Cibele chegou a pensar em desistir da ação. O desgaste emocional foi tanto que ela enfrentou problemas de saúde mental. Somente ao conhecer o Justiceiras, soube que poderia ter garantido, desde o início, ao menos uma pensão provisória. Descobriu também direitos que nunca tinham sido explicados a ela.
Rede de apoio: mães amparando mães
A mãe de Cibele é sua principal rede de apoio. Também ela criou os filhos sozinha, e hoje repete o gesto pela filha e neto.
“Ontem mesmo, minha mãe levou ele ao médico porque eu não consegui sair do trabalho. Sempre que preciso, ela está ali. Já o pai… quando peço algo, escuto ‘não posso’, ‘não dá’, ‘devia ter avisado antes’. Mas a vida não avisa.”
A força invisível que sustenta o Brasil
Segundo o Censo Demográfico de 2022, o percentual de mulheres chefes de família saltou de 38,7% (em 2010) para 49,1%. Em estados como Sergipe (53,1%), Pernambuco (53,9%) e Maranhão (53%), mais da metade dos lares são liderados por mulheres — muitas delas mães solo.
Quase um em cada seis lares brasileiros é monoparental, ou seja, composto por uma pessoa adulta vivendo sozinha com filhos ou enteados.

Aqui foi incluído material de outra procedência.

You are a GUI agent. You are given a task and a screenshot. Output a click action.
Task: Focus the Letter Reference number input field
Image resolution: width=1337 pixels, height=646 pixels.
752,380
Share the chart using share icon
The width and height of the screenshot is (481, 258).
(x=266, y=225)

O que as mães solo precisam? Escuta, creche, justiça e renda
Para Sueli Amoedo, as políticas públicas para mães solo precisam nascer da escuta real dessas mulheres. “Creches e escolas em tempo integral são urgentes. Sem isso, não há como trabalhar com tranquilidade”, afirma.
Ela defende ainda ações voltadas à saúde física e mental, acesso rápido a consultas, psicoterapia e medicamentos, além de políticas de renda e incentivo à empregabilidade.
E reforça: “A Justiça precisa ser acessível, acolhedora, desburocratizada. Do contrário, as mães vão continuar desistindo — não por falta de razão, mas por esgotamento.”
Enquanto isso, milhões de mulheres como Cibele seguem sustentando famílias e sonhos com a força de quem não teve escolha — mas decidiu resistir.